At present they are usually running two car ferries. This is the Pacific Coast Highway, after all, running down through Columbia and on down to Peru and Chile. Tourists are travelling the highway. Schools run on different schedules in the Ecuadorian Andes and on the coast; sierra schools let out about two or three weeks ago and suddenly all the apartment building in Bahía that have never shown a light in the window since we have been here are now lit up at night. And there are lots and lot of tourists waiting to cross the river. They all drive recent-model SUV’s and come from Quito. Guayaquilenos don’t come this far north: they have their own beaches. Of course, the poor people won’t be travelling down to the beach from the barrios of the capital so these must be the well-off, the children lolling in the back seats playing portable computer games and with I pods stuck in their ears. It could be Los Angeles.
The outsiders join the throngs of locals plying back and forth with their babies on their hips, loads in plastic bags. Sometimes there are campesinos in from the country, a dozen men, women and children in the back of a medium-sized stake truck, all eyes and smiles and having a good time in the big city.
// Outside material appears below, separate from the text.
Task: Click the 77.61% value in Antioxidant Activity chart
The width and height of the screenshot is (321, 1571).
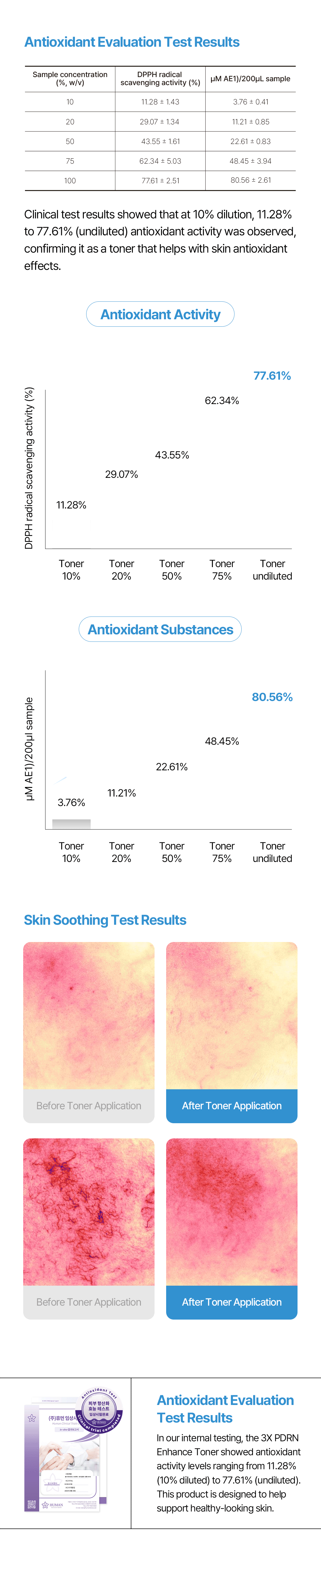Action: (x=272, y=376)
Sometimes they will have animals or poultry with them. The passenger pangas, by contrast, are sober and businesslike affairs. People do not usually talk to each other and there are no hawkers and peddlers. But the car ferry is a moving town. People get out of their cars or chat with the peanut brittle and candy salesmen, the toothless orange sellers, the spivs trying to unload pirated CDs or DVDs through the car windows. Big trucks are loaded first followed by the cars: the vehicles usually back on so they can get off quicker on the other side. The foot passengers stream on and off first, some pushing bicycles. While the ferry moves slowly through the sand banks there is laughing and talking and the peddlers sing out the wares. One guy has come aboard with a tricycle loaded with toilet paper and similar toiletries. He is delivering them to San Vincente but he tries to make a little turnover on the way. When we leave the boat in San Vincente, the ancient orange seller is in a corner of the deck peeling oranges and still calling out his wares.
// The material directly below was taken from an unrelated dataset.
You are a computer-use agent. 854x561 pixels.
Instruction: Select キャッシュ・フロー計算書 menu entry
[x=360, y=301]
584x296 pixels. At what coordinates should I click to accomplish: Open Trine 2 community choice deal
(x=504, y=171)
I am on my way to Maestra Quan Qui, the smithy. He is of Chinese descent; his father started the business. It is the usual dusty and dirty outdoor smithy with about eight men working there. You can forget bronze anywhere in Ecuador, but they do good work in San Vincente in most metals including stainless. My intension, now that we have a little money on the account, is to pick up and pay for a couple of items I had asked him to make three or four weeks ago: a new pawl for the anchor windlass and a new and stronger key for the fuel and water tank openings in the deck. It’s a good thing I enjoyed the trip over because, of course, they have not completed the work or even find the items. Maestra is, as so often, away in Guayaquil, and could I please come back tomorrow. Oh, well! It is almost one o’clock and I am hungry. I take the faster passenger panga back to Bahía. To hell with the 30 cents.